1. The Yooks and Zooks are deadly enemies because they disagree over which side of your bread should be buttered. Jonathan Swift would have loved it.
2. No, that's it.
Everything else follows from premise 1. Seuss never hints that either side might be specifically the USA or the USSR, but instead simply makes fun of idiots. (I have my suspicions that the Zooks might be good at espionage, though.) You see the Yook children being drilled with anti-Zook propaganda at school... and the subversive thing is that their way of doing this is just as believable in an American context as a Soviet one. However what turns all this good stuff into brilliance is the fact that it's extremely funny and has funky Dr Seuss rhyming dialogue.
Yes, the Yooks and the Zooks are being shown as morally equivalent, but that's the point. It's a story about mankind's capacity for picking a fight in an empty room. Anyone arguing that it's wrong to make fun of this needs to take a long, hard look at themselves.

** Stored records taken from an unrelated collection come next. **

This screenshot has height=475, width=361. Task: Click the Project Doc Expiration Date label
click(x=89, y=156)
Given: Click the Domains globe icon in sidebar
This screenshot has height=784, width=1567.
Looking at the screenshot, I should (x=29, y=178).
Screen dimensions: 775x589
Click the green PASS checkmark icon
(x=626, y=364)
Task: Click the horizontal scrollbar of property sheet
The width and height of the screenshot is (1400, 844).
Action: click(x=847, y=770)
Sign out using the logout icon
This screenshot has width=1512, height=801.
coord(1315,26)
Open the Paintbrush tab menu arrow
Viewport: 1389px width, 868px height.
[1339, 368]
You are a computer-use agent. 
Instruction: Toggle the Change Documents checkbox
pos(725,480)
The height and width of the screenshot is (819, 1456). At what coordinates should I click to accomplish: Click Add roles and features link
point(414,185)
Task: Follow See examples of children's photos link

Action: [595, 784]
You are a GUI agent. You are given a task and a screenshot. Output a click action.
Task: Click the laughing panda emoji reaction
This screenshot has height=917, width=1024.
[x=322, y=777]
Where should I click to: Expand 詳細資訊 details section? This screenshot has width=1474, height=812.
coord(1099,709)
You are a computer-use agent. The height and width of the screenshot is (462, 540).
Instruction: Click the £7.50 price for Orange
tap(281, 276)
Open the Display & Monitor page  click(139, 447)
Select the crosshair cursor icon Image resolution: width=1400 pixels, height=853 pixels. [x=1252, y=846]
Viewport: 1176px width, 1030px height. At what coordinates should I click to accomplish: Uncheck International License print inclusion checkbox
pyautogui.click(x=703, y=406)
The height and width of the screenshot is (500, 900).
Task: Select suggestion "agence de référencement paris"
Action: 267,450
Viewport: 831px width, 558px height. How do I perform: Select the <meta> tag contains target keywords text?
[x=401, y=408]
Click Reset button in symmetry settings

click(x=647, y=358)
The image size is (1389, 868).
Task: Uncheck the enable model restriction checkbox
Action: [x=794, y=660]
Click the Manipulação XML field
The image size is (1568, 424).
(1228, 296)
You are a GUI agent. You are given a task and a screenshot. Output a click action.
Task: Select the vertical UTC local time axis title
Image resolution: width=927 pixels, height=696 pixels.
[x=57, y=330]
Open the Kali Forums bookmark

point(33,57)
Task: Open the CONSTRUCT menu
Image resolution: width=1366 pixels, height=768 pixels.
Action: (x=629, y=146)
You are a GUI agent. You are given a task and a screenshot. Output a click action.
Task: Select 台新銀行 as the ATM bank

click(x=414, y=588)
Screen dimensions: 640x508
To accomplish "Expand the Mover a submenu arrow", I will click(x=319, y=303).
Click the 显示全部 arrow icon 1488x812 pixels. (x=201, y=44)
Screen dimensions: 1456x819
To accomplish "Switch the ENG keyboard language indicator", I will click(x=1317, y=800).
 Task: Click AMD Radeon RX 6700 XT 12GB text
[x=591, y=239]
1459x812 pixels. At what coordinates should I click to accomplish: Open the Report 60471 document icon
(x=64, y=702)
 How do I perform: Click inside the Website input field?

It's perhaps just a smidgin long. The nuclear science song could be argued to have woken me up. I was then slightly disturbed by the sight of our hero walking towards the border with a FIZZING, SPARKING NUCLEAR BOMB IN HIS HAND, but I suspect that's the idea. Besides, they don't actually call it a nuclear bomb. That's me jumping the gun a bit. It looks more like a sparkler that happens to have been made from a ball of chewing gum, so there's no reason to assume that anyone's being fatally irradiated or anything like that. In short, this is brilliant. All children should watch this. It'll teach them about the stupidity of knee-jerk xenophobia... and it'll also be cool and make them laugh. Everyone wins! (Except the Butter Battlers, obviously.)
"We fight the wars that must be fought!"